§ Görev:
Aşağıdaki, İzmir'deki kentsel dönüşüm tartışmasını ele alan belgeyi hiçbir değişiklik yapmadan baştan sona yeniden yazın.

§ Belge:
►

Bakanlık koltuğuna oturduğu günden beri Türkiye’nin dikkatle izlediği Çevre ve Şehircilik Bakanı Erdoğan Bayraktar’ın da İzmir’e hiç gelmeden kentin gündeminde tartışılması ayrı bir durum. Size bir önemli konudan daha bahsetmek istiyorum. Yerel yönetimler ve merkezi hükümet arasında ikinci olarak krize neden olacak konulardan birisi de kentsel dönüşüm çalışmaları. Çevre ve Şehircilik Bakanlığı resmi kanalla ilçe belediyelerinden kent dönüşümü yapılacak yerlerin haritasını ve planların istemeye başladı. İlçe belediye başkanları bu konuda da zor durumda. Kimi biz Büyükşehir Belediyesi’ne gönderdik ‘ortak yapacağız’ derken kimisi de doğrudan istenileni yapıyor ve Ankara’ya planları gönderiyor. Tabi ki bunu uzun süreçte siyasi sonuçları olacak. İki tarafın, yani hükümet ve yerel yönetimlerin açıklamalarında ‘bu işin siyaseti olmaz’ gibi sözler yer alsa da aslında beslendikleri, oy potansiyeli gördükleri alan tam burası. Kentsel dönüşüm projelerinin bulunduğu yerlere bakın yoksul, alt gelir ve orta sınıf vatandaşların yaşadığı yerler olduğunu göreceksiniz. Sözün özü yapılan açıklamalarda ‘kavga yok, birlikteyiz’ mesajı verilse de çalışmalar hiç de öyle olmuyor, olmayacak. İzmir’de bu konuyu daha çok konuşacağız.

◄

§ Veri kayıtları:

►

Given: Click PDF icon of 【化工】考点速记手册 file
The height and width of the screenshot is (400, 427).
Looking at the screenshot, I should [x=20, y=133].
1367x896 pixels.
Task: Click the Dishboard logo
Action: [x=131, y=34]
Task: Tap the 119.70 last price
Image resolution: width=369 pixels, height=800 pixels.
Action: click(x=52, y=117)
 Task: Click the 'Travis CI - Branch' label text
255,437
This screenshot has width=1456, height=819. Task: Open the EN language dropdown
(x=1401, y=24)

◄
►

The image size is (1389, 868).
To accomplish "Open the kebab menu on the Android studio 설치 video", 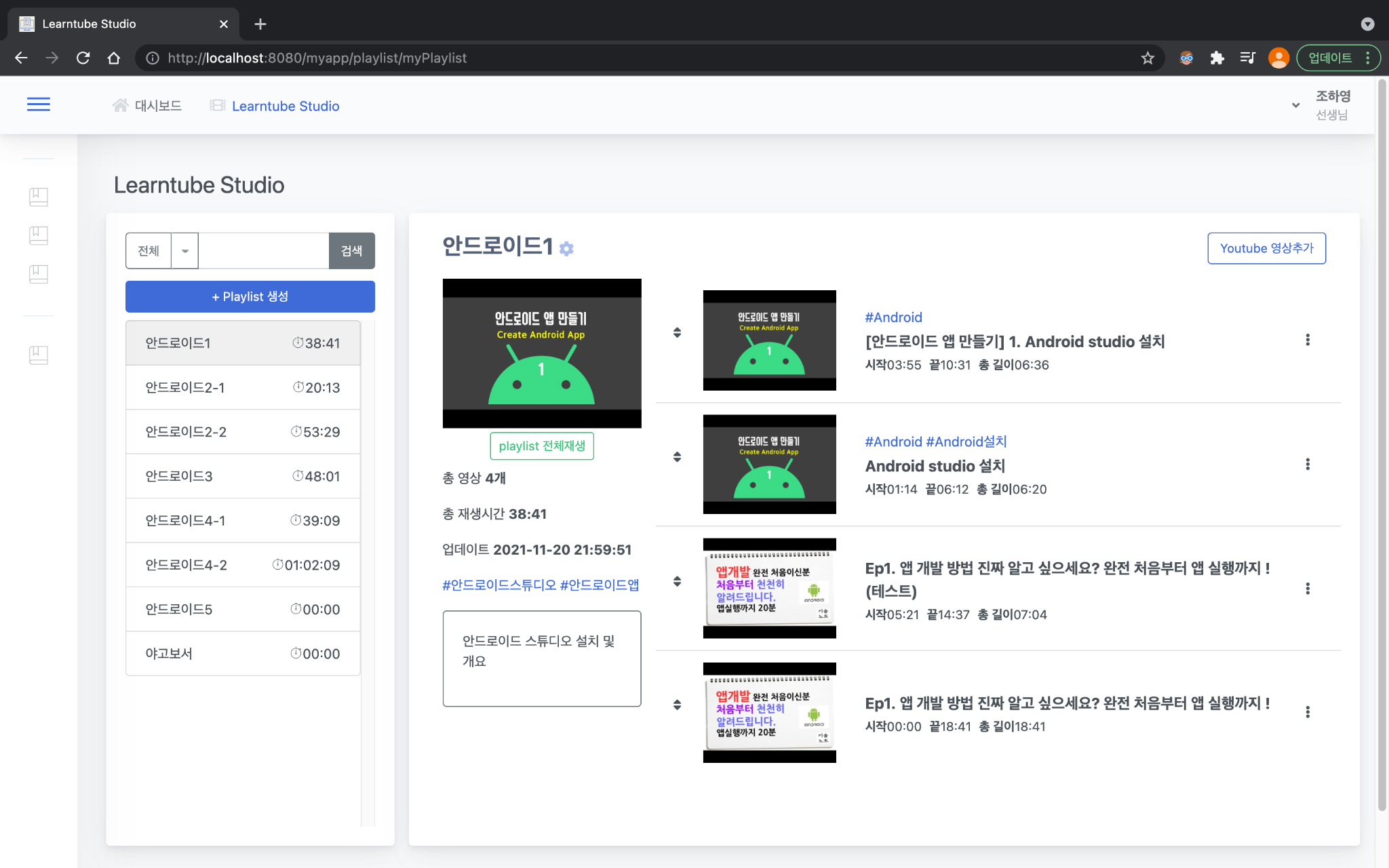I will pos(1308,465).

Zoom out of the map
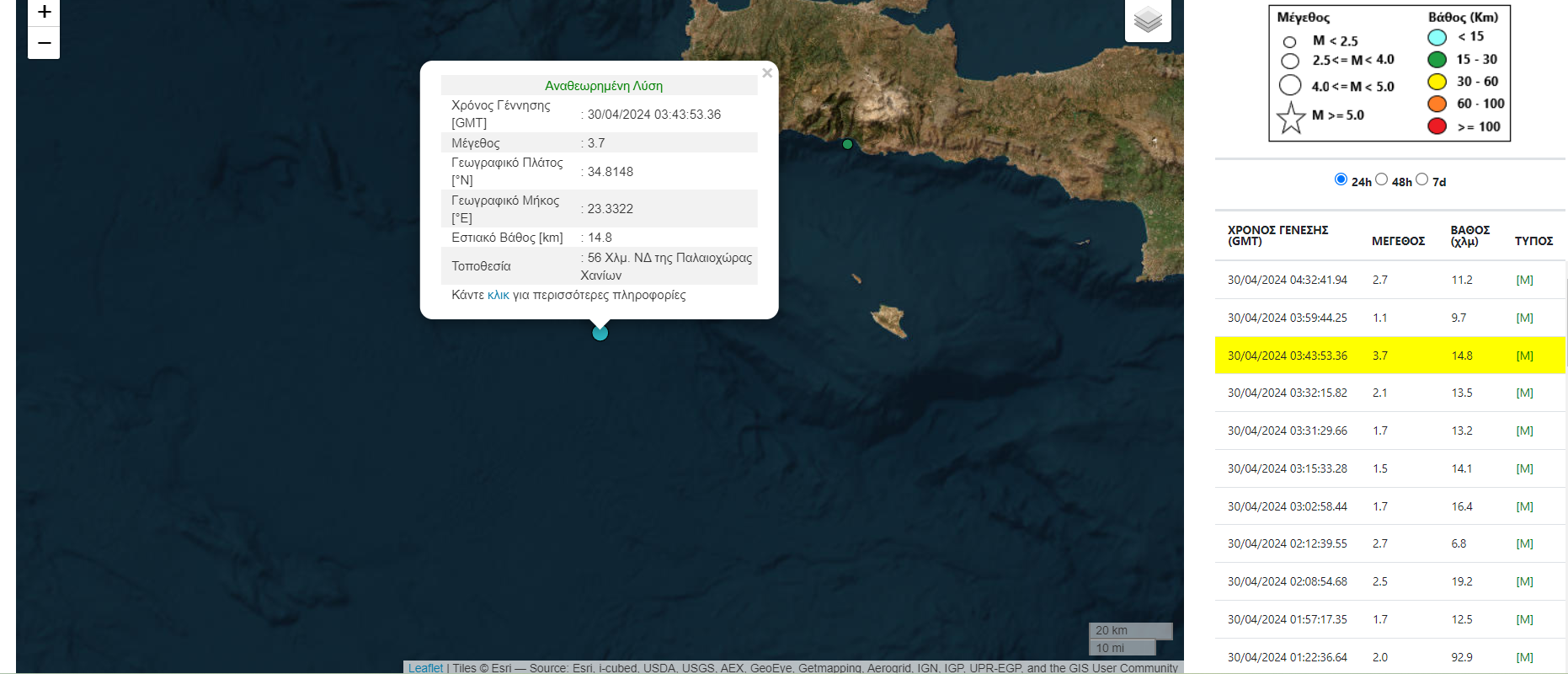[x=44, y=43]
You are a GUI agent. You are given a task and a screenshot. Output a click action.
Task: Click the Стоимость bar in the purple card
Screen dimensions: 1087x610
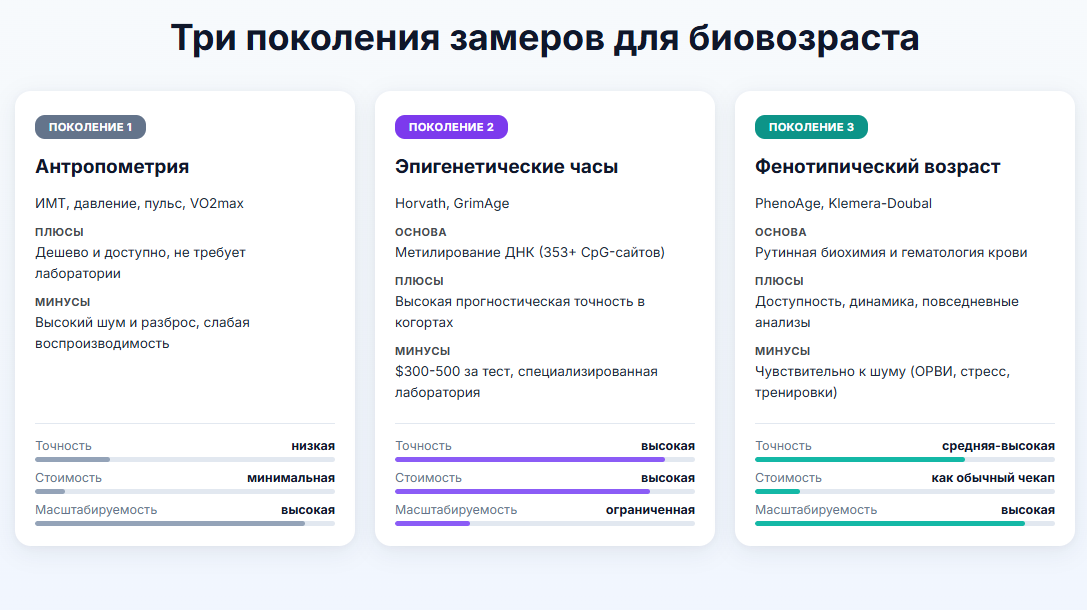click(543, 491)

◄

§ Yanıt:
Bakanlık koltuğuna oturduğu günden beri Türkiye’nin dikkatle izlediği Çevre ve Şehircilik Bakanı Erdoğan Bayraktar’ın da İzmir’e hiç gelmeden kentin gündeminde tartışılması ayrı bir durum. Size bir önemli konudan daha bahsetmek istiyorum. Yerel yönetimler ve merkezi hükümet arasında ikinci olarak krize neden olacak konulardan birisi de kentsel dönüşüm çalışmaları. Çevre ve Şehircilik Bakanlığı resmi kanalla ilçe belediyelerinden kent dönüşümü yapılacak yerlerin haritasını ve planların istemeye başladı. İlçe belediye başkanları bu konuda da zor durumda. Kimi biz Büyükşehir Belediyesi’ne gönderdik ‘ortak yapacağız’ derken kimisi de doğrudan istenileni yapıyor ve Ankara’ya planları gönderiyor. Tabi ki bunu uzun süreçte siyasi sonuçları olacak. İki tarafın, yani hükümet ve yerel yönetimlerin açıklamalarında ‘bu işin siyaseti olmaz’ gibi sözler yer alsa da aslında beslendikleri, oy potansiyeli gördükleri alan tam burası. Kentsel dönüşüm projelerinin bulunduğu yerlere bakın yoksul, alt gelir ve orta sınıf vatandaşların yaşadığı yerler olduğunu göreceksiniz. Sözün özü yapılan açıklamalarda ‘kavga yok, birlikteyiz’ mesajı verilse de çalışmalar hiç de öyle olmuyor, olmayacak. İzmir’de bu konuyu daha çok konuşacağız.